Dirigindo-se aos 250 participantes do congresso e aos demais presentes, o presidente da Comissão para a América Latina disse estarmos preparados para "levar a mensagem do Evangelho com novo ardor, com novos métodos e numa nova linguagem".
Contemplando a realidade da América e a missão da Igreja nesta significativa porção do Povo de Deus, o Cardeal Ouellet destacou que o continente "cresceu sob o signo de Cristo Rei" e que "sob o cajado de Pedro deve transmitir e difundir sua fé para ser fiel a si mesmo". "Os pobres esperam ansiosamente este testemunho que deve passar pela caridade sincera, a fraternidade e a solidariedade efetiva com os menos favorecidos", observou ainda.
E lançou um desejo: "Que todos os batizados se levantem e proclamem sua fé com orgulho, no respeito pela liberdade dos demais, porém conscientes de que têm que passar a luz da fé para as novas gerações da cultura digital. Que surja, sobretudo, um novo florescimento de homens santos e de mulheres santas para a Nova Evangelização” afirmou o cardeal.

O prefeito da Congregação para os Bispos concluiu afirmando que os muitos males sociais que atingem a América reclamam dos discípulos de Cristo um tratamento que elimine o vírus mortal do egoísmo, da inveja e do ódio, exortando a lutar contra a exploração dos pobres, o comércio ilícito, as leis injustas no que tange à imigração, à violência urbana, à desagregação familiar, e muitas outras questões.

Por fim, exortou a colocarmos nas mãos de Nossa Senhora de Guadalupe, Nossa Mãe, as esperanças e os projetos que nascem deste encontro em Roma, 15 anos após o Sínodo dos Bispos para a América e da Exortação Pós-Sinodal Ecclesia in America. O documento de João Paulo II, aliás, insistia neste ponto: na América como uma única realidade. E foi isso mesmo que afirmou aos microfones da Radio Vaticano o Arcebispo de Porto Alegre, Dom Dadeus Grings, que participa deste Congresso.

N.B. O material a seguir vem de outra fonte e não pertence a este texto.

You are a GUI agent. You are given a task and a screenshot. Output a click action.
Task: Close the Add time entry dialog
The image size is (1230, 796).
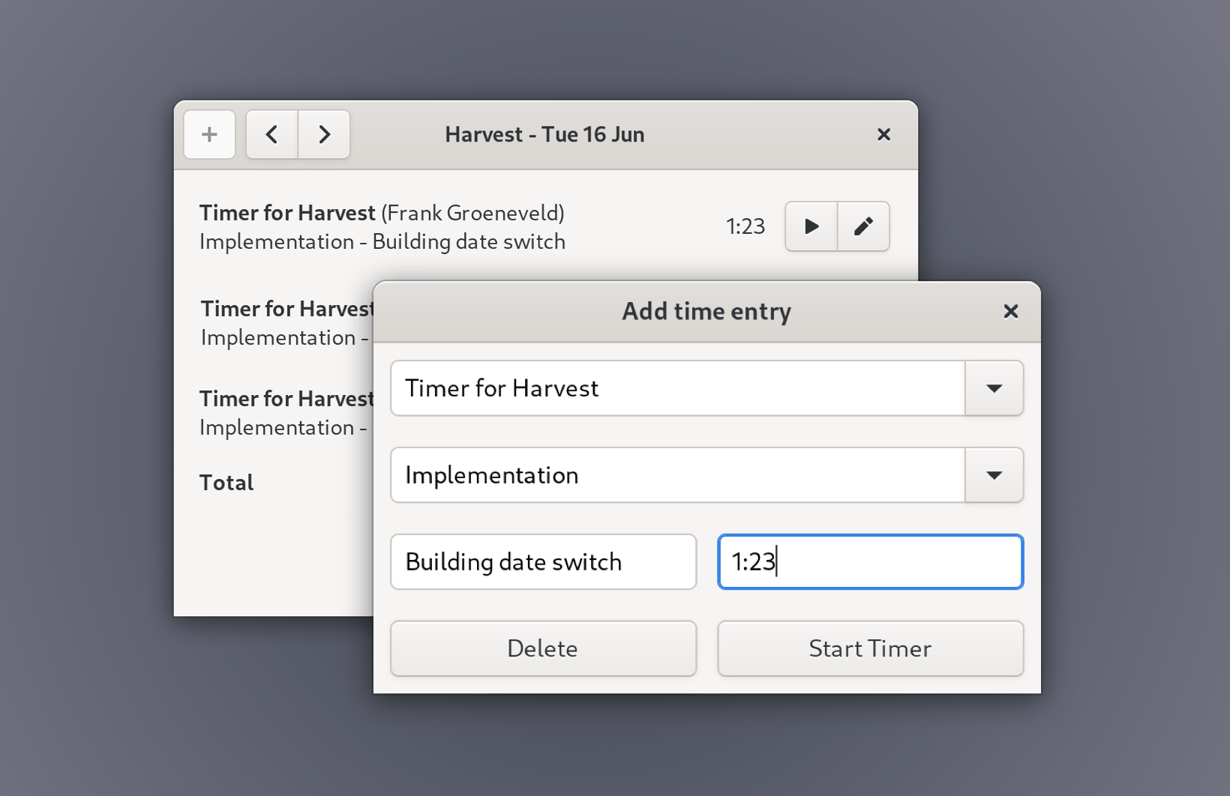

Sobre o legado da Exortação Apostólica “Ecclesia in America”, também prestou declarações o Secretário-Geral da CNBB – Conferência Nacional dos Bispos do Brasil, Dom Leonardo Stein.
Passados quinze anos, o panorama religioso, cultural, político e económico do continente mudou em alguns aspectos. 
Na esfera civil, entre os aspectos positivos da América de hoje, assinala-se a crescente afirmação em todo o Continente de sistemas políticos democráticos e a progressiva redução dos regimes ditatoriais.

Já em 1999, o avanço das seitas preocupava a Igreja em todo o continente, assim como a questão ecológica: “Quantos abusos e prejuízos ecológicos não há inclusive em muitas regiões americanas!”, lê-se no texto. Problemas como migração, corrupção, consumo e comércio de drogas, corrida armamentista, respeito pelos direitos humanos estão contidos na Exortação Apostólica.

Por isso, a opção de amar de modo preferencial os pobres foi, mais uma vez, confirmada e apontada nas conclusões deste Congresso Internacional “Ecclesia in America” que terminou esta semana no Vaticano.